This malware was part of a larger constellation of hacking tools that Kasperksy attributed to the Equation Group, one of several highly skilled, long-running state-sponsored teams developing malicious code. Kaspersky called the hard-drive reprogrammer "perhaps the most powerful tool in the Equation group's arsenal."
"This is an astonishing technical accomplishment and is testament to the group's abilities," Kaspersky added in its 2015 report.
Kaspersky has a policy of never attributing malware to a specific nation, but the Equation Group is widely believed to be working for, or to be an active part of, the U.S. National Security Agency.
"After the disclosure of the Equation Group's drive implants, many HDD and SSD vendors made changes to ensure their components would only accept valid firmware," Eclypsium says in today's report. "However, many of the other peripheral components have yet to follow suit."
Who's going to own this problem?
Microsoft can harden Windows, and Linux developers can harden Linux, against malware all they can, but operating-system improvements won't do much to stop other lines of attack through the hundreds of third-party peripherals built into laptops and desktops.
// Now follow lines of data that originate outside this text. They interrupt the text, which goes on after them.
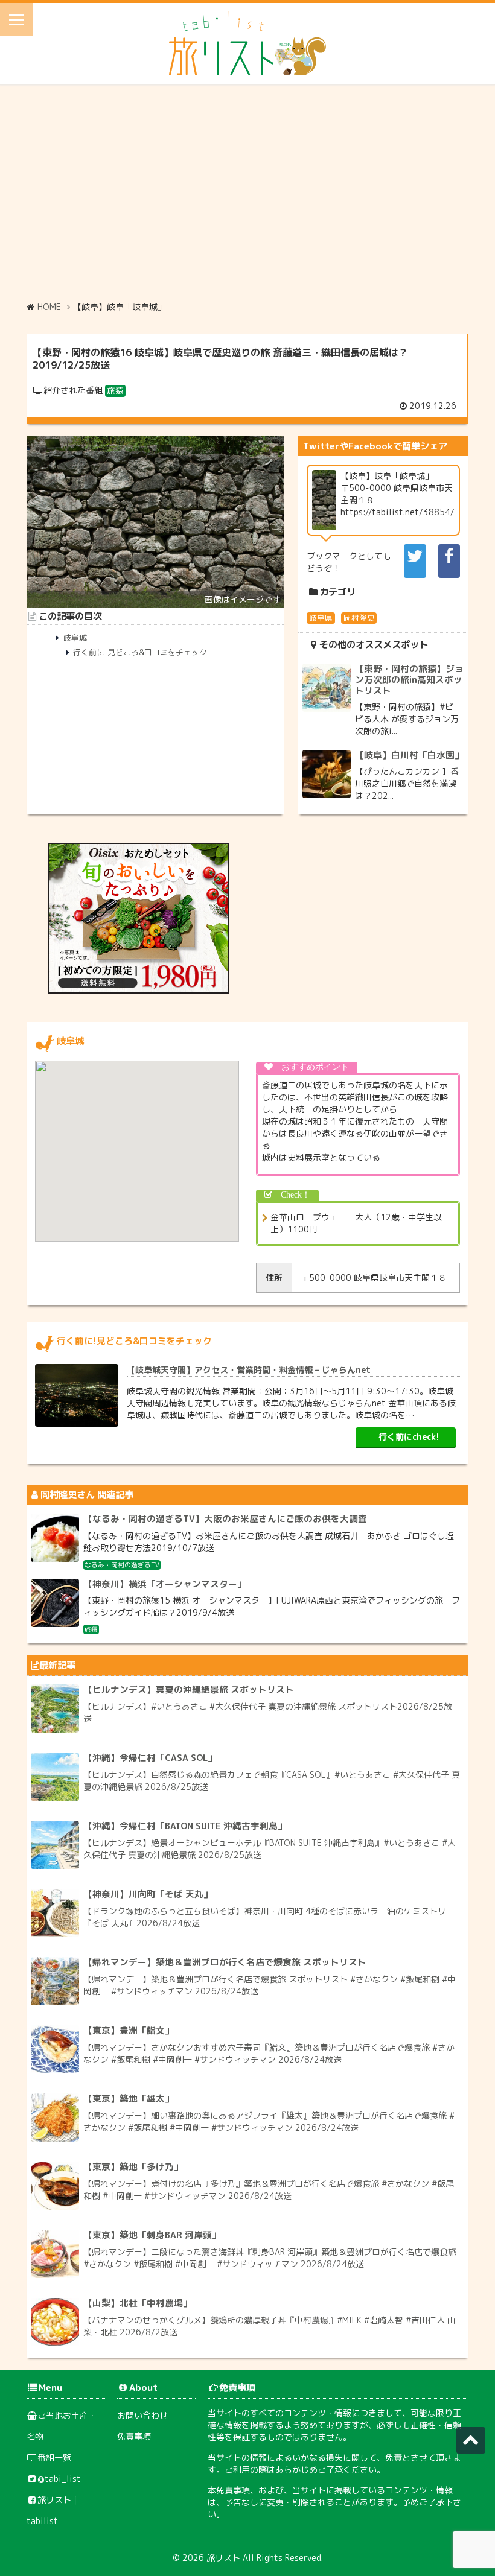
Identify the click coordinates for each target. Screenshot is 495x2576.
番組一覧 (54, 2457)
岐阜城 (75, 637)
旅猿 (115, 390)
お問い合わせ (142, 2415)
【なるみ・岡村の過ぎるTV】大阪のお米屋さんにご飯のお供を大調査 (225, 1518)
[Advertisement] (247, 192)
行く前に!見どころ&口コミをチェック (140, 652)
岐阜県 (321, 617)
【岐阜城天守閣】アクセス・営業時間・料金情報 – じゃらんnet (249, 1369)
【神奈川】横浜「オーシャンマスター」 (164, 1584)
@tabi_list (59, 2478)
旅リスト (223, 2557)
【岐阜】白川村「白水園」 (409, 755)
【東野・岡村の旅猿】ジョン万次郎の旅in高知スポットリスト (409, 679)
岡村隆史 (359, 617)
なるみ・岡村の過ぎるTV (122, 1565)
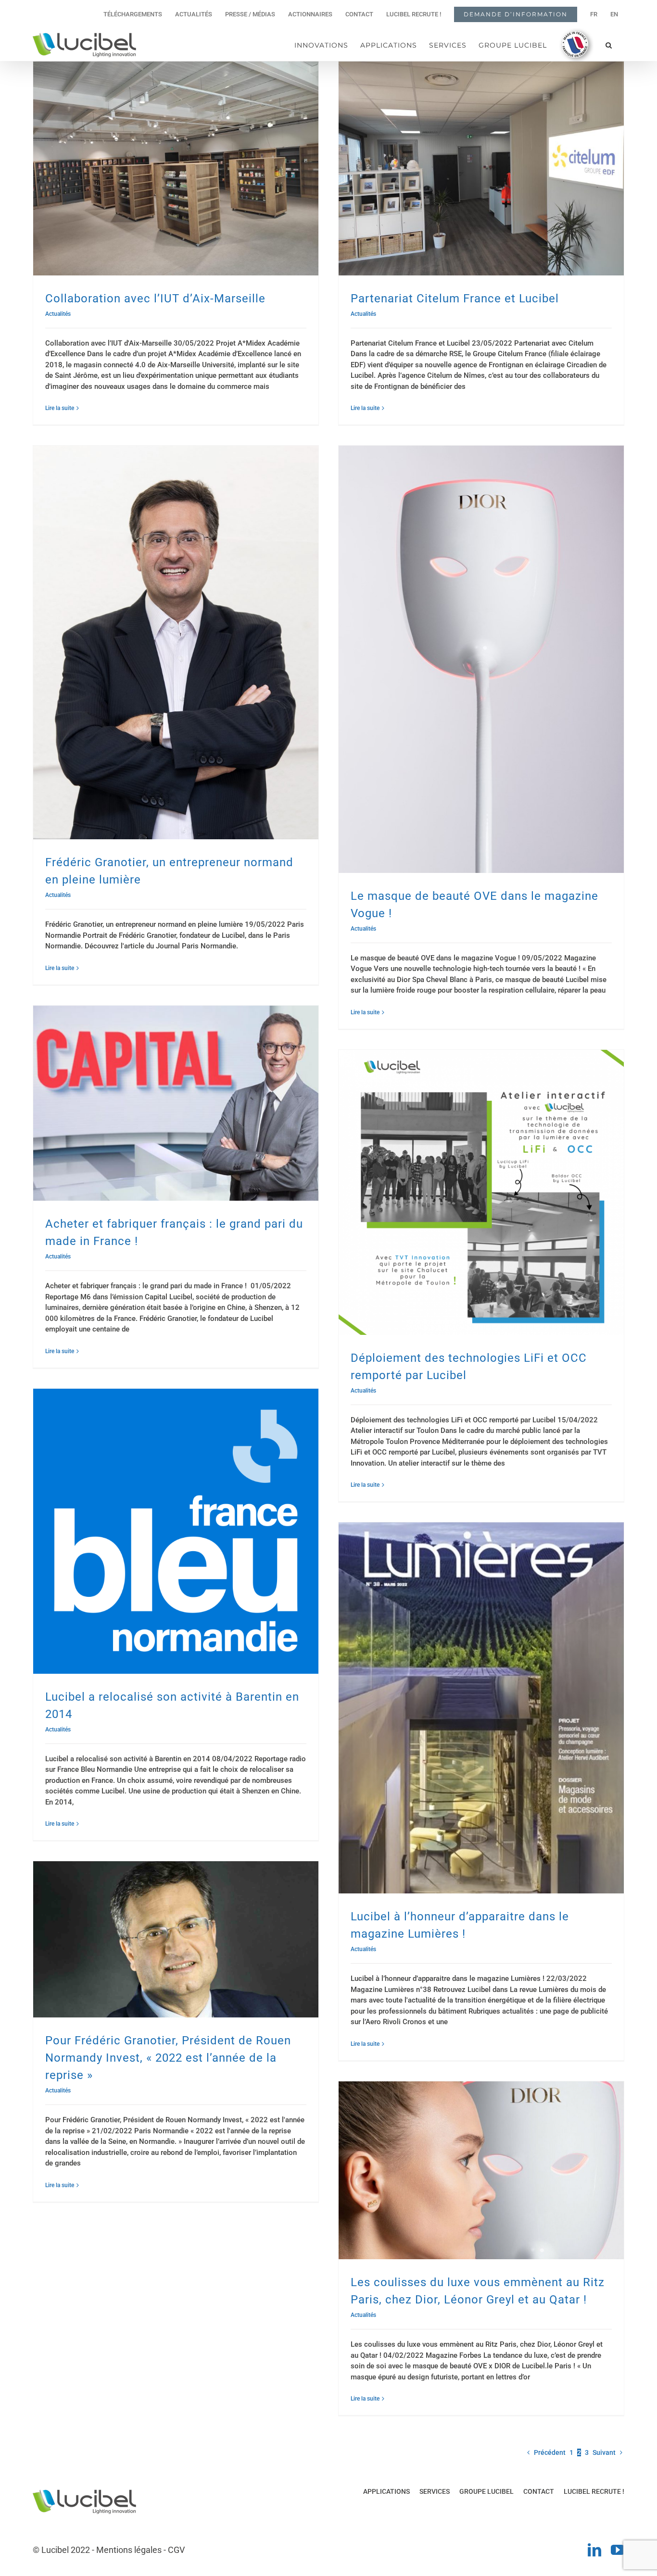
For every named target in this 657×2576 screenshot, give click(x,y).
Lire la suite (59, 408)
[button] (609, 45)
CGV (176, 2550)
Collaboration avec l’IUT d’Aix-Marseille (155, 298)
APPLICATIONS (386, 2491)
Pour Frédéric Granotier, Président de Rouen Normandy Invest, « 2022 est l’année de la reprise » (168, 2058)
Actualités (58, 314)
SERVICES (434, 2491)
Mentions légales (129, 2550)
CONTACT (538, 2491)
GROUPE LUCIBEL (486, 2491)
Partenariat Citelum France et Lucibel (455, 298)
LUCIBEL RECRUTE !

The question is who should take responsibility -- the peripheral makers, the makers of the computers that buy and use the peripherals, or the OS makers? Eclypsium doesn't have the answer, but it puts the blame with the peripheral makers.
"Peripheral manufacturers have been slow to adopt the practice of signing firmware," the report notes, "leaving millions of Windows and Linux systems at risk of firmware attacks that can exfiltrate data, disrupt operations and deliver ransomware."
Macs are immune
Notice that Eclypsium doesn't mention Macs. That's because, according to the report, "Apple performs signature verification on all files in a driver package, including firmware, each time before they are loaded into the device, to mitigate this type of attack."
"In contrast," the report adds, "Windows and Linux only perform this type of verification when the package is initially installed."
There's a simple explanation for this security gap: Apple makes both its hardware and software and has a vested interest in making sure they complement each other perfectly.
But Microsoft makes only a few devices running Windows, and Linux coders and distributors generally make no hardware at all. Both those OS's have to run on thousands of different hardware configurations and can't be expected to secure the firmware on just as many potential peripherals.
Someone needs to step up
Eclypsium hints that maybe the computer makers should take over where the peripheral makers slack off.
"Ultimately, the device itself needs to perform the signature verification before allowing the firmware update rather than depending on the operating system to perform this task," the report states.